A stock split means splitting one share into many — e.g., one share of ₹500 split into 5 shares of ₹100. It is a tool to regulate the market price of shares.

Why split? If a share's price climbs too high, it becomes less tradable. For example, if a company's share rises from ₹50 to ₹1,000 over the years, it may move out of the reach of many small investors. A split lowers the per-share price back into an affordable range.

> Note: A stock split changes the number of shares and face value, but not the total market capitalisation — the company's value and each holder's total stake are unchanged.

### Advantages

1. Makes shares affordable to small investors.

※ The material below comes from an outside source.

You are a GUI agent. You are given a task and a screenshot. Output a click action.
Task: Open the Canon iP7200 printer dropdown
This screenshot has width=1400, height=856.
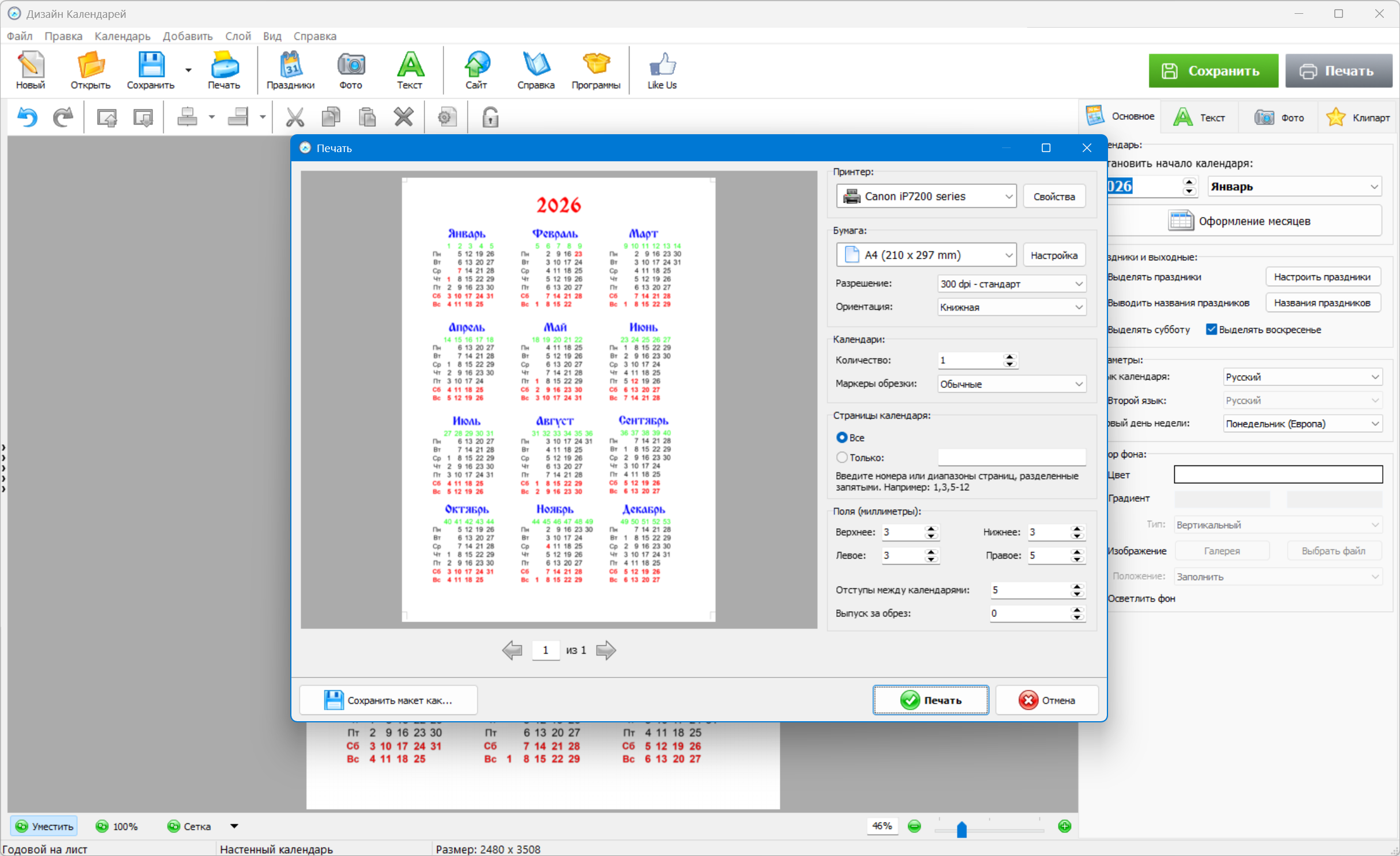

2. A larger number of shares can increase the number of shareholders, raising the investment potential.

### Limitations

1. Additional expenditure is incurred on the split process.

2. A low share price may attract speculators / short-term investors, which companies generally do not prefer.

Worked example

### Example 1

5-for-1 split: One share of face value ₹500 is split into 5 shares of ₹100 each. A holder of 100 shares (₹50,000 face value) now holds 500 shares (still ₹50,000 face value). Total value is unchanged; only the per-share price and share count change.

⚠️ Common exam mistakes

  • Believing a stock split increases the company's total value or a shareholder's wealth — only the number of shares and the price-per-share change.
  • Confusing a stock split (reduces face value, no change in capital) with a bonus issue (capitalises reserves) or a buyback (reduces capital).